Fashion & Beauty

Intip Pergerakan Fashion dari Masa ke Masa, Masih Inspiratif!

pergerakan fashion

Sejak tahun 1960-an, tren fashion mulai digemari. Berbagai baju unik dan colorful bermunculan, menjadi trendi pada masanya. Seiring berjalannya waktu, fashion semakin berkembang dan pada saat ini tren fashion selalu berputar. Maka, intip-intip dulu apa saja yang menjadi must-have item pada eranya, yuk! Berikut loperonline merangkumnya untukmu.

Tahun 1960-an

Hot Stuff: Rok mini, mini dress, motif color block, tie dye prints dan go-go boots.

HOTSTUFF FASHION

Jika sebelumnya gaya berpakaian anak muda cenderung konservatif, maka pada era ini mulai banyak wanita yang lebih berani mengenakan rok mini, gaya rambut berpotongan pendek dan gaya lain yang pada masanya disebut trendi. Maka tak heran bila pada tahun 60-an ini disebut-sebut sebagai awal perkembangan dunia fashion. Ciri lain dari lahirnya tren di era ini adalah munculnya beragam pakaian unik dan colorful.

Di Amerika, pada era ini kebebasan bergaya milik kaum hippies menjadi kiblat fashion. Yang tren di sana adalah baju motif etnik berpotongan loose, print tie-dye dan aksesoris berlambang peace sign. Pada zaman ini, pokoknya hanya mesti berani tampil colorful dan beda dari yang lain.

Tahun 1970-an

Hot Stuff: Aksen metalik, platform heels, flare pants dan cropped top.

flare pants

Bergerak dari kebebasan fashion di era sebelumnya, anak muda tahun 70-an pun mulai tampil lebih kreatif. Berdasarkan aliran musik disko yang populer saat itu, maka berpenampilan dengan unsur disko seolah menjadi gaya wajib untuk tampilan sehari-hari.

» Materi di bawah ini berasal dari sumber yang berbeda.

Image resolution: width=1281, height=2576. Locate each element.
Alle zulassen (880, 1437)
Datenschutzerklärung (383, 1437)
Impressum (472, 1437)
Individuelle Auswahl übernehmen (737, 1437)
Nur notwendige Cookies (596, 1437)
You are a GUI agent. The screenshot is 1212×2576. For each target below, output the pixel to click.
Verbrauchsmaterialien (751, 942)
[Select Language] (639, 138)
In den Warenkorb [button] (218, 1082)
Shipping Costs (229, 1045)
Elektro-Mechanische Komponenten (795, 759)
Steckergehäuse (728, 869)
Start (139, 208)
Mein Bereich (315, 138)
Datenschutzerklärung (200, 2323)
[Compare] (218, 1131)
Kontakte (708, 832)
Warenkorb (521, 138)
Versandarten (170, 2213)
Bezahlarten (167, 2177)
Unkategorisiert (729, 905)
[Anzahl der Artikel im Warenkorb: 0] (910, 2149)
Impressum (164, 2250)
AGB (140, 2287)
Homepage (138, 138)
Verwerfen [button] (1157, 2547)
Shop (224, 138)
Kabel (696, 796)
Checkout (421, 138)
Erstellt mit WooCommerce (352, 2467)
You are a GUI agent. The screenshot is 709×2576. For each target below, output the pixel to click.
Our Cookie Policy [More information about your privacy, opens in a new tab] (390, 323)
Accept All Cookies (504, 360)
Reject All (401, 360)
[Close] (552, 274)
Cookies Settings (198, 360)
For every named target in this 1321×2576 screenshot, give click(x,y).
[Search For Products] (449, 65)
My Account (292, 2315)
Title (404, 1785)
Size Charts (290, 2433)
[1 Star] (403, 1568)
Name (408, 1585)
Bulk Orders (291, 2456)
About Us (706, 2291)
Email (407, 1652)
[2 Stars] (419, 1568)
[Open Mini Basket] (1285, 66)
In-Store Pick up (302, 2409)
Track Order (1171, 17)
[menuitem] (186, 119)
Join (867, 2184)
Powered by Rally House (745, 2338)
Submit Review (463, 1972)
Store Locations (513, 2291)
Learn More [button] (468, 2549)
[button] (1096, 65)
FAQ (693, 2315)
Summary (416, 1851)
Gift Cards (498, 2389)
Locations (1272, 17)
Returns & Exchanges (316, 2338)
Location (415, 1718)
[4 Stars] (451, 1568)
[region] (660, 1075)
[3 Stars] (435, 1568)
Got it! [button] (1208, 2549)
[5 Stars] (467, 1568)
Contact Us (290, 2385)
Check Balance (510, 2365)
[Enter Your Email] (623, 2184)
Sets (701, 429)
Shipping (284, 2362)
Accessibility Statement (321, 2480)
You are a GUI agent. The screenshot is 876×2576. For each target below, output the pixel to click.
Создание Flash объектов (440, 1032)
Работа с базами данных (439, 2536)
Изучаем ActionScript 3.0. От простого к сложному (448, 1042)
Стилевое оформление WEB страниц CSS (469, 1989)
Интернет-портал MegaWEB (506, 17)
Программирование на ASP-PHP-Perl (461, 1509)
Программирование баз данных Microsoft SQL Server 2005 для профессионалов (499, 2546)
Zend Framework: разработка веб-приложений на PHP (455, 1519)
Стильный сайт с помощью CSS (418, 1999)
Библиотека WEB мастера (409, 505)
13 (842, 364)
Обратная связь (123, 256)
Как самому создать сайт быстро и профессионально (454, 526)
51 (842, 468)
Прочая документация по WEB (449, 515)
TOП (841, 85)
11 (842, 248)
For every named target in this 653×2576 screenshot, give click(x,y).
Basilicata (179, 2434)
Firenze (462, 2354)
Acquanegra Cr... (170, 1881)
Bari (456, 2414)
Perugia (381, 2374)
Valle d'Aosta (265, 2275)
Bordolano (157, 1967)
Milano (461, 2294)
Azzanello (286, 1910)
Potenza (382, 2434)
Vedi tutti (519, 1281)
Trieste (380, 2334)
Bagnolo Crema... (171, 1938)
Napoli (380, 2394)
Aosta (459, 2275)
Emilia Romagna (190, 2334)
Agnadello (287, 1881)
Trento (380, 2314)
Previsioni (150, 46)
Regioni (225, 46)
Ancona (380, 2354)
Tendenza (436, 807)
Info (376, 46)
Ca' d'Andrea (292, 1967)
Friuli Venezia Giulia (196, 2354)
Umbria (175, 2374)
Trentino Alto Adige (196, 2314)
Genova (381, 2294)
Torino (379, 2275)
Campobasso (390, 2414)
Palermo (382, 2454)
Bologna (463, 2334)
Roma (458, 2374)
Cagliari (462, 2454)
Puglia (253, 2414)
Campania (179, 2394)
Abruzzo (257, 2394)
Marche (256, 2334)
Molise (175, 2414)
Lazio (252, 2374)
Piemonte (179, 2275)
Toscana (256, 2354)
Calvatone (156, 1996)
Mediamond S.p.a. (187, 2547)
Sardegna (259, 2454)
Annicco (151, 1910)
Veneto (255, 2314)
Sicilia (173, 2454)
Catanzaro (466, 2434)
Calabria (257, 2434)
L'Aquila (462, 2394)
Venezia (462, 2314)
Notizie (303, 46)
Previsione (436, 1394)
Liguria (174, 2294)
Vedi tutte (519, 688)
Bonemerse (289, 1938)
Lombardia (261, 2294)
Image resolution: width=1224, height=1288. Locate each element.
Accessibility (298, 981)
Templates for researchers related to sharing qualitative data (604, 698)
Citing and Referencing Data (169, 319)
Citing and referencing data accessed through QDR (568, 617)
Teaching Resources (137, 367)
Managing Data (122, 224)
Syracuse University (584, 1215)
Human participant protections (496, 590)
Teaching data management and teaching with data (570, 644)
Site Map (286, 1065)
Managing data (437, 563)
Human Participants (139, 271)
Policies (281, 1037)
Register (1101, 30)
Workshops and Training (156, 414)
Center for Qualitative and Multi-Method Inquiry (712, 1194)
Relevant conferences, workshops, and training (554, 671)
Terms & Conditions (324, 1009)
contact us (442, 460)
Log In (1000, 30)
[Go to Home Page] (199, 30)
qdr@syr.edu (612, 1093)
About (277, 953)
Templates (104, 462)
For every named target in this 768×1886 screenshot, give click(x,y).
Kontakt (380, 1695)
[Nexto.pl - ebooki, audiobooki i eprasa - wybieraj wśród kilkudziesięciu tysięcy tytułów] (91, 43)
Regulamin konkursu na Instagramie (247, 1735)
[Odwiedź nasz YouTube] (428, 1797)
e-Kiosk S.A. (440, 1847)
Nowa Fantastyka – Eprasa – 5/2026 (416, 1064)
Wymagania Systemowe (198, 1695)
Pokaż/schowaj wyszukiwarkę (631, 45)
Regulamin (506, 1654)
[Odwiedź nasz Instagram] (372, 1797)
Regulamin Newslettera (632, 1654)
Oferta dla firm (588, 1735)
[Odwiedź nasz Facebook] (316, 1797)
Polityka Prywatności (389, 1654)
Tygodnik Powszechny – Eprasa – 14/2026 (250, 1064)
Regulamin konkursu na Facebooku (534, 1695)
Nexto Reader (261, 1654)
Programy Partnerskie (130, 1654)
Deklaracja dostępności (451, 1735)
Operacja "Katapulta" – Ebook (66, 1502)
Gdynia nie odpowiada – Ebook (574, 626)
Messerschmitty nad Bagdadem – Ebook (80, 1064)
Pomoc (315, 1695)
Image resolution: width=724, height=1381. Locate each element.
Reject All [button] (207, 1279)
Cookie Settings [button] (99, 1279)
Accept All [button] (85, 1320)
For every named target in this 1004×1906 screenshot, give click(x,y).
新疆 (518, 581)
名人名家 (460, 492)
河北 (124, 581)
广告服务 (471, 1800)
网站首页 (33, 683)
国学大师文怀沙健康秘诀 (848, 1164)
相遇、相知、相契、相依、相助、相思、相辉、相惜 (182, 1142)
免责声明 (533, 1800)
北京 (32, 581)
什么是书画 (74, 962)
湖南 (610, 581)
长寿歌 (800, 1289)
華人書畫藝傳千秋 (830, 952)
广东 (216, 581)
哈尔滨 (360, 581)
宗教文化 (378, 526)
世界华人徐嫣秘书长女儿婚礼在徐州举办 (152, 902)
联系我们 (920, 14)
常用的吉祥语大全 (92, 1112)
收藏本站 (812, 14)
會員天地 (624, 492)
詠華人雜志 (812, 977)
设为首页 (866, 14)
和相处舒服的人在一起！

Aksesoris dan celana bling-bling menjadi must-have item saat itu untuk aksen metalik. Gaya disko juga keluar lewat penggunaan cropped top dipadukan dengan flare pants dan sepatu platform. Terpenting, untuk tampil trendi pada era ini adalah penggunaan warna menyala seperti kuning dan pink. Maxi dress motif floral atau blus yang diikat dengan di perut dengan flare pants, menjadi gaya andalan tren ini. Akhirnya, anak-anak muda pada era ini lebih mengedepankan kenyamanan dalam bergaya. Tetap funky, namun bahan yang digunakan lebih baik yang nyaman bila dikenakan.

Tahun 1980-an

Hot Stuff: Leg warmers, legging warna-warni dan oversized jackets.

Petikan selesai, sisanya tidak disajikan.